◆ 任务要求 ◆
请把下方条目中从含有“Task: Click the left”的那一行起、直至条目末尾的部分（首尾两行均包括在内）写成 JSON 字符串列表，每行对应一个字符串，空行略去。

数据源中的记录
○ ○ ○ ○ ○

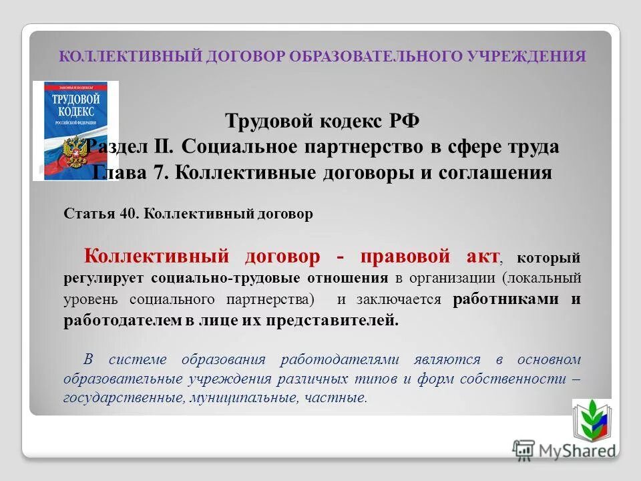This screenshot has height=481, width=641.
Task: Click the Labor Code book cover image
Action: click(x=75, y=130)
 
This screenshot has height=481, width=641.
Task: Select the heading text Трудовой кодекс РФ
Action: click(x=323, y=122)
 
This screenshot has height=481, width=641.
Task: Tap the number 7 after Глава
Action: click(x=165, y=173)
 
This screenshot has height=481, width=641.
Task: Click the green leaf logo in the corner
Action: click(x=591, y=420)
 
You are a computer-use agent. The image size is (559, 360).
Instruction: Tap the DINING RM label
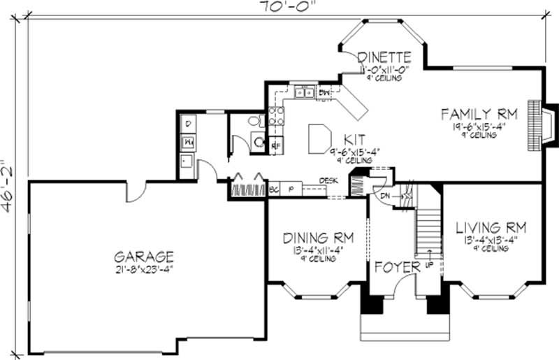pyautogui.click(x=317, y=238)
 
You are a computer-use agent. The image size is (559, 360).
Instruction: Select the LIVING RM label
pyautogui.click(x=491, y=228)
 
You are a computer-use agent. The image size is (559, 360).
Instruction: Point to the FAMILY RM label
pyautogui.click(x=479, y=113)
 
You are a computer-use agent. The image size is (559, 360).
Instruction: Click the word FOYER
pyautogui.click(x=396, y=267)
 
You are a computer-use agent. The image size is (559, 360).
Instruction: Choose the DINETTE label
pyautogui.click(x=383, y=57)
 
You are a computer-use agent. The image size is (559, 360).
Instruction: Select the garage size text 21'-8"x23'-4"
pyautogui.click(x=145, y=269)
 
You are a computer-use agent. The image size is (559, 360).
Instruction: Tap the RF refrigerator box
pyautogui.click(x=275, y=145)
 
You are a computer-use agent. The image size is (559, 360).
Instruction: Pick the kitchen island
pyautogui.click(x=319, y=138)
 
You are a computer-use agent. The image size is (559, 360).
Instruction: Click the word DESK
pyautogui.click(x=329, y=180)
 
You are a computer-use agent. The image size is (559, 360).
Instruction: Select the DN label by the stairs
pyautogui.click(x=385, y=197)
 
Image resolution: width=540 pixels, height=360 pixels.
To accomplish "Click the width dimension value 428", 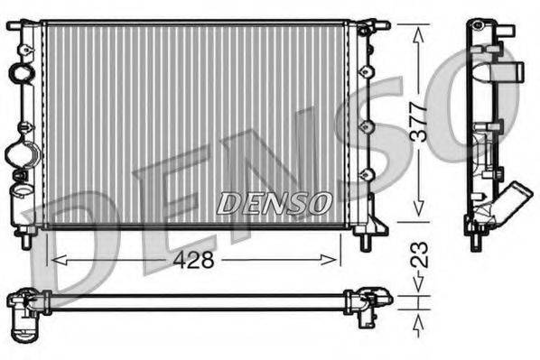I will click(x=192, y=260).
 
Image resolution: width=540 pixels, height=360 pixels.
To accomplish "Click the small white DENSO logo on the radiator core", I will click(x=274, y=203).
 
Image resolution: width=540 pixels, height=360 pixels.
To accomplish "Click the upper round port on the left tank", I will click(x=18, y=71).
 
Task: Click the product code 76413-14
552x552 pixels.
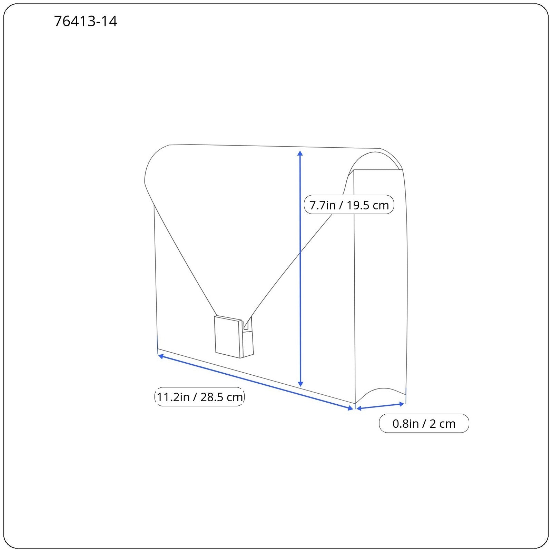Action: click(x=86, y=21)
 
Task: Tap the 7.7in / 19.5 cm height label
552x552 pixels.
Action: click(x=349, y=205)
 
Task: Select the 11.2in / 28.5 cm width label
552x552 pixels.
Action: click(x=199, y=397)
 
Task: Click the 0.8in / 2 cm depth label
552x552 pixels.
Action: click(x=424, y=423)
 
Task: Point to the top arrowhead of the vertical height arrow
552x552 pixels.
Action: click(x=300, y=153)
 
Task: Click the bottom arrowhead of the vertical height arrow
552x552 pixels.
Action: click(x=300, y=384)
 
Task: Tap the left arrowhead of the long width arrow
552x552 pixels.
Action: click(x=160, y=356)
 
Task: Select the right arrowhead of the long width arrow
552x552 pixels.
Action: click(x=351, y=408)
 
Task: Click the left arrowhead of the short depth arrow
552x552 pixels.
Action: click(x=359, y=408)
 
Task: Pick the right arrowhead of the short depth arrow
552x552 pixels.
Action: click(x=402, y=404)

○ ○ ○ ○ ○

◆ 练习答案 ◆
[
  "Task: Click the left arrowhead of the short depth arrow",
  "552x552 pixels.",
  "Action: click(x=359, y=408)",
  "Task: Pick the right arrowhead of the short depth arrow",
  "552x552 pixels.",
  "Action: click(x=402, y=404)"
]